▸ What to work on:
1. List the members of Ender's family named in the Ender's Game reviews.
2. According to the Ender's Game reviews, how many children is a family normally allowed?
3. Continue the Ender's Game reviews from their last sentence.

▸ Passage:
● ● ● ● ●

Ender is a genius October 13, 2008 David Brockert (Madison, Wisconsin) "Ender's Game" by Orson Scott Card Many thanks to Borders and Barnes & Noble for allowing me to read this in the store while my wife checks out books and magazines for herself. This is quite the story. Ender is a genius. He has been followed by some 'monitor' (inside his head or skin? Or just hovering around him?), so the government/military can make sure of his growth and development as well as his safety. He has grown up in a normal enough family: Mother, Father, brother and sister. He has just started school and is adjusting to this new life. There is a stigma associated with excess children, the world being a closed system, it can only support so many people. One or two children is all that is normally allowed; a third is taking advantage of everyone else, and is given a very bad social stigma. This is what Ender is: a third. When the 'monitor' is taken away, nobody knows it is just another test for his quality or fitness to be who he has to be. He passes and is taken away, after appropriate fussing and fuming, from his family to command school. It happens to be miraculous how prescient and adept the teacher Graff is in helping Ender become great, but it is fiction, so I guess the author can have the story do whatever he finds necessary. It is hard for us 'normal' folks to understand all a genius thinks, so Mr. Card does not go into that, he just gives the impression of quality and intelligence exhibited in the actions and conversations of the heroes. I have read this sort of thing before (Robert Henlein). There I felt that the heroine was not shown to be such a great genius, in fact, she showed some very silly mistakes, not at all what a genius would do, as far as I am concerned. In the edition I read, Mr. Card wrote an introduction. It was funny how different people took the notion of exceptional children. A teacher said it was all bosh. A bunch of exceptional children said he really got the problems and attitude shifts they use very correct. But some of that is odd, because he puts Ender in a school of exceptional children, so why the problems, etc.? Mr. Card developed a full story. He gave the characters something to do and problems to work out, and in the end you felt very good about the future of the characters.
Delightful August 12, 2008 K. Gull (Anchorage, AK USA) I was a little leery on reading this book; I finally broke down and bought it. It is a great story, and I love it. Enders Game is defiantly a book I will bring with me into a classroom setting. I am excited to use it, and hopefully others will benefit from it the way I have.

● ● ● ● ●

▸ Records:
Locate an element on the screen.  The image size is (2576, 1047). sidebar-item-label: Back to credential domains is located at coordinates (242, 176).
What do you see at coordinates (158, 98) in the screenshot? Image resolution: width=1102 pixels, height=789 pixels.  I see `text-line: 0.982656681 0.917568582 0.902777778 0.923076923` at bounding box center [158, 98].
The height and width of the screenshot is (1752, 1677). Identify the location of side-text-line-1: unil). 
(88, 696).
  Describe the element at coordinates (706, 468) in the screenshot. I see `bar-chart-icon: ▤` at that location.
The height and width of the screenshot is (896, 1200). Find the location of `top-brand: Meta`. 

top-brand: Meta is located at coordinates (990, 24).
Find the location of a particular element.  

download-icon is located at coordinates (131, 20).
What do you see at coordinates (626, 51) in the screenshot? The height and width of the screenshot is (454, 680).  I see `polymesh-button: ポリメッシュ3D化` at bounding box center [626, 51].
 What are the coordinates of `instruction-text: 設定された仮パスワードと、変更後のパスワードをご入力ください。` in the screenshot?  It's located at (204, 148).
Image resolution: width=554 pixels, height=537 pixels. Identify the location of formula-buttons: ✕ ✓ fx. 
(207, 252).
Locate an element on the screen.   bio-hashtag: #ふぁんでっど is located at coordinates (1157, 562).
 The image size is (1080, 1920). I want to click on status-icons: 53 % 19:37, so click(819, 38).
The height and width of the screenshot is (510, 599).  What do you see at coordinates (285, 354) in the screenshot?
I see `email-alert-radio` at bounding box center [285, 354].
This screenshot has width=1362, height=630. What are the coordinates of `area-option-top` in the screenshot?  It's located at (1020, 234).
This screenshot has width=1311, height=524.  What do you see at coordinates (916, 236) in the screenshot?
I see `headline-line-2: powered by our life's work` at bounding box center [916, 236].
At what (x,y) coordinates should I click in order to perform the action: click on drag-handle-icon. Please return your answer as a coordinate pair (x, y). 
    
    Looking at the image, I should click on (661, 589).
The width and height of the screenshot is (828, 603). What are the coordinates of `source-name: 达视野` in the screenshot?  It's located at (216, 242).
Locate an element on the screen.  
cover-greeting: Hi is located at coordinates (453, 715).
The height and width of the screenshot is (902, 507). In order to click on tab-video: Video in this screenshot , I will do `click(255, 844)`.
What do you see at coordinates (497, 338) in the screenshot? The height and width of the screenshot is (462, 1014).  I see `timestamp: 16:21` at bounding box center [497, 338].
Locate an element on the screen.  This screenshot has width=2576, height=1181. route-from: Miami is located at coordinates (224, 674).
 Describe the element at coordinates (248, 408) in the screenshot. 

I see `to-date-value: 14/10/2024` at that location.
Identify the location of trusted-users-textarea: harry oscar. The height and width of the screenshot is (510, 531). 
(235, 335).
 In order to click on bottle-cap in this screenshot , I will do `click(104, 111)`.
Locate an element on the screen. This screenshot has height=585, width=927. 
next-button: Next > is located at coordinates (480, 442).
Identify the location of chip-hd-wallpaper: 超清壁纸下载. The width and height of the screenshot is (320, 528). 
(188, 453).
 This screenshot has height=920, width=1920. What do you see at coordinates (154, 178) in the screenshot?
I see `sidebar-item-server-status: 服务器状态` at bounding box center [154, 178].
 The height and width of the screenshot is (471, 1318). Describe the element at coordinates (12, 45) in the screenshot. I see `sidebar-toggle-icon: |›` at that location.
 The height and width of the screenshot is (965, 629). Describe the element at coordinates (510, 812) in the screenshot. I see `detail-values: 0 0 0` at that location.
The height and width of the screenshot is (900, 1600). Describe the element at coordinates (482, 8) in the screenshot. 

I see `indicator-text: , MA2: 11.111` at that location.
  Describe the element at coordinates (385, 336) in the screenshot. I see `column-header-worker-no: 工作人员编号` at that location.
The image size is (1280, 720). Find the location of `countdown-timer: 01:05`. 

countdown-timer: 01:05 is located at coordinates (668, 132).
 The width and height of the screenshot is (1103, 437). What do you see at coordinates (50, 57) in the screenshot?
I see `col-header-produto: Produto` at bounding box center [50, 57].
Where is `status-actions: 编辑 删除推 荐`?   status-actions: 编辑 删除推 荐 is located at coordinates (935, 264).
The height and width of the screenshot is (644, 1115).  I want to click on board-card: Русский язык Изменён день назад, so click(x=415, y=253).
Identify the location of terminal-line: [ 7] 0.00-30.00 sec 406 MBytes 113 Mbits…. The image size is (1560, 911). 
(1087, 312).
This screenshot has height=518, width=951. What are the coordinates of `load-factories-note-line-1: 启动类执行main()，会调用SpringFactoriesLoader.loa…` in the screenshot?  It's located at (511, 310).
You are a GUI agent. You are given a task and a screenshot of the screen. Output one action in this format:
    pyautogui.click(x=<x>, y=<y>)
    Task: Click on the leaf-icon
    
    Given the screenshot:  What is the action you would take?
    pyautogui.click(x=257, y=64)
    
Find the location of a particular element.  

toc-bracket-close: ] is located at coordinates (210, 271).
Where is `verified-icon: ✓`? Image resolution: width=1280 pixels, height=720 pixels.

● ● ● ● ●

▸ Results of the tasks:
1. Mother, Father, brother, sister

2. One or two children.

3.
Wow. June 11, 2008 Jeffrey Shek (Waltham, MA) This is an epic masterpiece. In short, if that was my review for this book, I would stand by it for all time. I haven't come across a great fiction book to read in a while, and today I decided to just "try" Ender's Game for perhaps a few chapters. A few hours later, I rested the book and I was astonished. The story is extremely captivating, and the reader can feel Ender's life through so many different moments. We sympathize with him when he's glad, we're happy for him when he succeeds. Scott has really created a book that will cling to all of us - move us, and makes us imagine, just what it would be like to be Ender. We are involved with his love for family, but more importantly, we are involved with his way of growing up. He has no means an easy childhood, but readers can understand EVERYTHING that he's going through - Scott's delicate choice of words certainly makes this novel one of my favorite of all time. I presume that you have the basic notion of what is already happening with the story, and to that I say, even if it doesn't seem interesting from a little bit of the context of the story, buy it and read it! You will love it!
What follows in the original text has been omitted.